- [Selected passage]:
***

That said, I've used local persistence libraries plenty, usually as a persistent local cache, and/or as a tool to enforce a schema which allows for data migration between constantly updating versions of software.

ctide · on May 23, 2013

When I was at Singly working on the locker project, this was actually the absolute perfect solution to how we wanted to store data (it just wasn't available then.) We wanted to store all the raw JSON that was coming down the pipe from various sources (Facebook, Twitter, etc.) and wanted it all to be queryable. Also, since each user's data was completely isolated, having a tiny embeddable solution made a lot more sense vs. firing up a MongoDB or something similar for every user.

wmf · on May 22, 2013

There are two different camps within NoSQL; some people are webscale and some people want NoSchema. This looks like it's aimed at the latter category.

tracker1 · on May 22, 2013

I'd have to agree with you here... I mean, there are lots of interfaces for reading/writing json, and simply outputting a JSON as a UTF-8 .json.gz file seems more appropriate... especially if your data can fit into memory.

***

- [Items]:
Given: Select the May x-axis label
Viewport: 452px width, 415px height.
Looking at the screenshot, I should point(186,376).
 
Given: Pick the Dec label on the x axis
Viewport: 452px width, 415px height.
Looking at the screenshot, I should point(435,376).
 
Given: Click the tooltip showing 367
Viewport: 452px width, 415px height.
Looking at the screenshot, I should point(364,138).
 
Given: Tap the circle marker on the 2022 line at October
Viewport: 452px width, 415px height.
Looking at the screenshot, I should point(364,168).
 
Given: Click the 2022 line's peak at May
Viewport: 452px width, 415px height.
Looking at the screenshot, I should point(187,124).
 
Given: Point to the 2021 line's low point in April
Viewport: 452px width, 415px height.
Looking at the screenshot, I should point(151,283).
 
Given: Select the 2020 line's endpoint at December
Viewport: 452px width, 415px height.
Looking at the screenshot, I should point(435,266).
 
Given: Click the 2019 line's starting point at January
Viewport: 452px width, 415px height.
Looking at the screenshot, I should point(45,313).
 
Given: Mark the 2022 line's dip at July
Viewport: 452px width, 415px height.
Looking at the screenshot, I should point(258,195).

***

- [Directions for this task]: Reproduce the forum thread excerpt on storing JSON data locally, from start to finish, with every word unchanged.

- [Solution to the exercise]:
That said, I've used local persistence libraries plenty, usually as a persistent local cache, and/or as a tool to enforce a schema which allows for data migration between constantly updating versions of software.

ctide · on May 23, 2013

When I was at Singly working on the locker project, this was actually the absolute perfect solution to how we wanted to store data (it just wasn't available then.) We wanted to store all the raw JSON that was coming down the pipe from various sources (Facebook, Twitter, etc.) and wanted it all to be queryable. Also, since each user's data was completely isolated, having a tiny embeddable solution made a lot more sense vs. firing up a MongoDB or something similar for every user.

wmf · on May 22, 2013

There are two different camps within NoSQL; some people are webscale and some people want NoSchema. This looks like it's aimed at the latter category.

tracker1 · on May 22, 2013

I'd have to agree with you here... I mean, there are lots of interfaces for reading/writing json, and simply outputting a JSON as a UTF-8 .json.gz file seems more appropriate... especially if your data can fit into memory.